Merge Queue Prioritization (ab)Use

60 views
Skip to first unread message

Paris, Eric

unread,
May 12, 2016, 4:54:11 PM5/12/16
to kuberne...@googlegroups.com
tl;dr;

- If you fix a test failure/flake you may raise the priority of one of
your PRs by one.
- Otherwise your PR is unprioritized/P3 just like everyone else's.
- https://github.com/kubernetes/kubernetes/issues?q=is%3Aopen+is%3Aissue+label%3Akind%2Fflake

----------

I brought this up on the community call today and heard little
resistance. I propose we, as a community, start following this
immediately. I'll put a doc in the repo assuming most are okay with
the idea.

We are suffering from 2 problems:

#1 Too many test failures means the merge queue is slow
#2 People are semi-arbitrarily adding priority/p* labels to their
issues to skip ahead in the queue

If there were no test failures/flakes the merge queue could handle
between 40-50 PRs per day. It would stay ~empty at our current
development rates. We need to get there. I think we can try to better
both of those issues at the same time with a new agreement among
developers. The new agreement is basically:

- test failure fixes are p0/p1 - your discretion
- if you fix a test failure/flake you may raise the priority of one of
your PRs by 1.
- otherwise your PR is p3 just like everybody else.

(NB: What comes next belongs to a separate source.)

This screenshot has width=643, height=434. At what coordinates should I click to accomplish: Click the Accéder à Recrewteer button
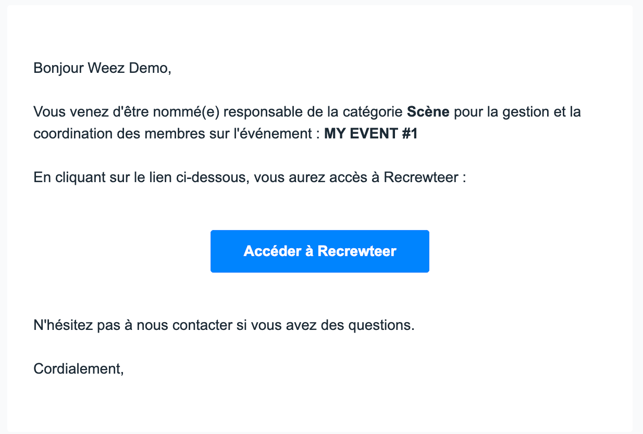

If you are suffering from "rebase-hell" go fix a flake, then move your
PR from P3 to P2. Just be sure to state in the PR WHY you are raising
the priority.

If there are a bunch of other PRs in P2 and you want to be P1? Go fix
another flake!

Fixing 2 flakes will allow you to move to the top of the queue (just
behind your flake fixes, most likely).

I will be sporadically going through all PRs which are not P3 and
asking/complaining if you seem to have prioritized your PR without
comment as to why. Everyone please leave a comment why you think your
PR should not be default/P3 when you change the priority. I'm going to
try to help people keep themselves honest. I'm not going to 'enforce'
anything here. We are (mostly) adults and need to work together. The
people who fix the test failure will be making the system better for
the rest of us.

Want to know what to fix? Start with:
https://github.com/kubernetes/kubernetes/issues?q=is%3Aopen+is%3Aissue+label%3Akind%2Fflake
or
https://github.com/kubernetes/kubernetes/issues/24753

Honestly, do anything to help the test system, then reward yourself
with a priority bump!

Comments, complaints? Lets squash those bugs and get moving again!

-Eric

David Oppenheimer

unread,
May 12, 2016, 6:36:22 PM5/12/16
to Paris, Eric, kuberne...@googlegroups.com
It seems to me that everyone in the community benefits if we are able to prioritize PRs that are considered high priority for an upcoming release, in two ways:
(1) people, whether at Google, RedHat, other companies, or private individuals, have stuff they need to get into a particular release
(2) people who don't have stuff they need to get into a release, probably don't want the release date to slip, but this is likely to happen if critical stuff is not able to get in

My suggestion would be transparency rather than prohibition. In particular, I would propose that we have a list of features that are considered critical for a release (exactly how "critical" gets defined TBD). There is a process for anyone in the community to add to this list (we can start with no review process for adding to the list, and only add one if it starts getting abused). PRs related to features on the list receive increased merge queue priority, and anything not on the list is not allowed to have increased merge queue priority.

Of course flake fixes would always receive increase merge queue priority.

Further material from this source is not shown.